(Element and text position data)

┌──

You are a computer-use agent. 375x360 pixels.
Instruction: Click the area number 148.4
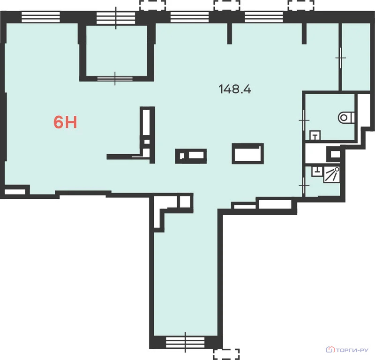(x=235, y=89)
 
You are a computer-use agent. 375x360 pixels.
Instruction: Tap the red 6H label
(x=65, y=122)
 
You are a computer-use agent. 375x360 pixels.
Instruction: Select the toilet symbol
(x=346, y=118)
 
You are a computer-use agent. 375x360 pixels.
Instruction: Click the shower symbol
(x=332, y=174)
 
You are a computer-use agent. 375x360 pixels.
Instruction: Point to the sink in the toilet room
(x=315, y=135)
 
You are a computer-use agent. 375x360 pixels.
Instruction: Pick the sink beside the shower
(x=317, y=171)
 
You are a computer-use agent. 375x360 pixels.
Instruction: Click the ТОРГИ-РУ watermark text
(x=352, y=350)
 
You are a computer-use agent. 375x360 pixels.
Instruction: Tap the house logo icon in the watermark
(x=330, y=350)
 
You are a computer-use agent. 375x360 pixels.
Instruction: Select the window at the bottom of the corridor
(x=185, y=342)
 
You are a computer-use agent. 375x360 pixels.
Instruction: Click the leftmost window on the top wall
(x=41, y=17)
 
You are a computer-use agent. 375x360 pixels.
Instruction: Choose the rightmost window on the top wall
(x=264, y=17)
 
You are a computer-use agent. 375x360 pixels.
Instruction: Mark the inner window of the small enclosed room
(x=115, y=78)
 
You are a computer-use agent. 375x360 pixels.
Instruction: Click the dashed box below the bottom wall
(x=226, y=354)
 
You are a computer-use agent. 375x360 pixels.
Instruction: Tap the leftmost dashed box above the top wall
(x=153, y=6)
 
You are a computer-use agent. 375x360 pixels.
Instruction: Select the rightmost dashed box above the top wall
(x=301, y=6)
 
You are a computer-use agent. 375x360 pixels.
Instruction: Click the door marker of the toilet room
(x=304, y=120)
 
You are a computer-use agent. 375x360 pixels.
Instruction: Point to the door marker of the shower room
(x=304, y=185)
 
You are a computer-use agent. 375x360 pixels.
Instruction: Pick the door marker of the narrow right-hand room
(x=340, y=58)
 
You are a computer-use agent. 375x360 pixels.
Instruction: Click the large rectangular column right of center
(x=248, y=154)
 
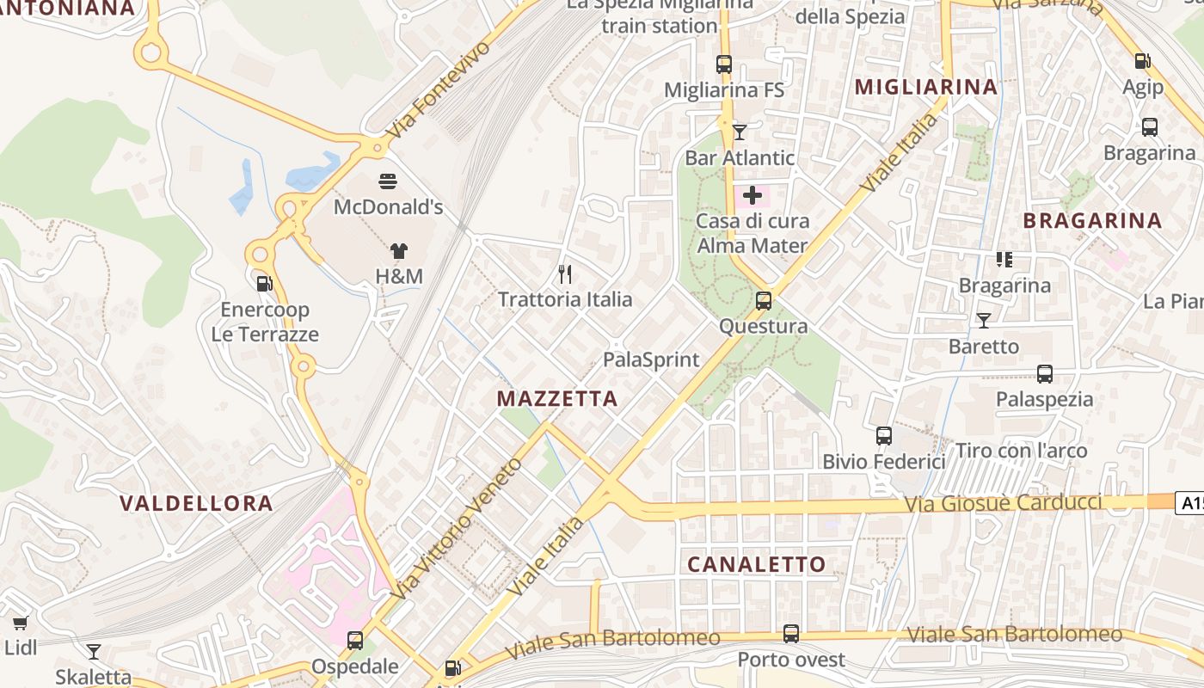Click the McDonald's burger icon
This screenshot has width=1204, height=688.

└──

Echo all of the entries above line for line, leaving out the pictures.

You are a computer-use agent. 375x360 pixels.
Instruction: Click the area number 148.4
(x=235, y=89)
 
You are a computer-use agent. 375x360 pixels.
Instruction: Tap the red 6H label
(x=65, y=122)
 
You are a computer-use agent. 375x360 pixels.
Instruction: Select the toilet symbol
(x=346, y=118)
 
You are a computer-use agent. 375x360 pixels.
Instruction: Click the shower symbol
(x=332, y=174)
 
You are a computer-use agent. 375x360 pixels.
Instruction: Point to the sink in the toilet room
(x=315, y=135)
 
You are a computer-use agent. 375x360 pixels.
Instruction: Pick the sink beside the shower
(x=317, y=171)
 
You are a computer-use agent. 375x360 pixels.
Instruction: Click the ТОРГИ-РУ watermark text
(x=352, y=350)
 
You are a computer-use agent. 375x360 pixels.
Instruction: Tap the house logo icon in the watermark
(x=330, y=350)
 
You are a computer-use agent. 375x360 pixels.
Instruction: Select the window at the bottom of the corridor
(x=185, y=342)
 
You are a computer-use agent. 375x360 pixels.
Instruction: Click the leftmost window on the top wall
(x=41, y=17)
 
You are a computer-use agent. 375x360 pixels.
Instruction: Choose the rightmost window on the top wall
(x=264, y=17)
 
You are a computer-use agent. 375x360 pixels.
Instruction: Mark the inner window of the small enclosed room
(x=115, y=78)
 
You are a computer-use agent. 375x360 pixels.
Instruction: Click the dashed box below the bottom wall
(x=226, y=354)
 
You are a computer-use agent. 375x360 pixels.
Instruction: Tap the leftmost dashed box above the top wall
(x=153, y=6)
 
You are a computer-use agent. 375x360 pixels.
Instruction: Select the rightmost dashed box above the top wall
(x=301, y=6)
 
You are a computer-use agent. 375x360 pixels.
Instruction: Click the door marker of the toilet room
(x=304, y=120)
 
You are a computer-use agent. 375x360 pixels.
Instruction: Point to the door marker of the shower room
(x=304, y=185)
 
You are a computer-use agent. 375x360 pixels.
Instruction: Pick the door marker of the narrow right-hand room
(x=340, y=58)
 
You are a computer-use agent. 375x360 pixels.
Instruction: Click the large rectangular column right of center
(x=248, y=154)
 
Click the McDonald's burger icon
This screenshot has width=1204, height=688.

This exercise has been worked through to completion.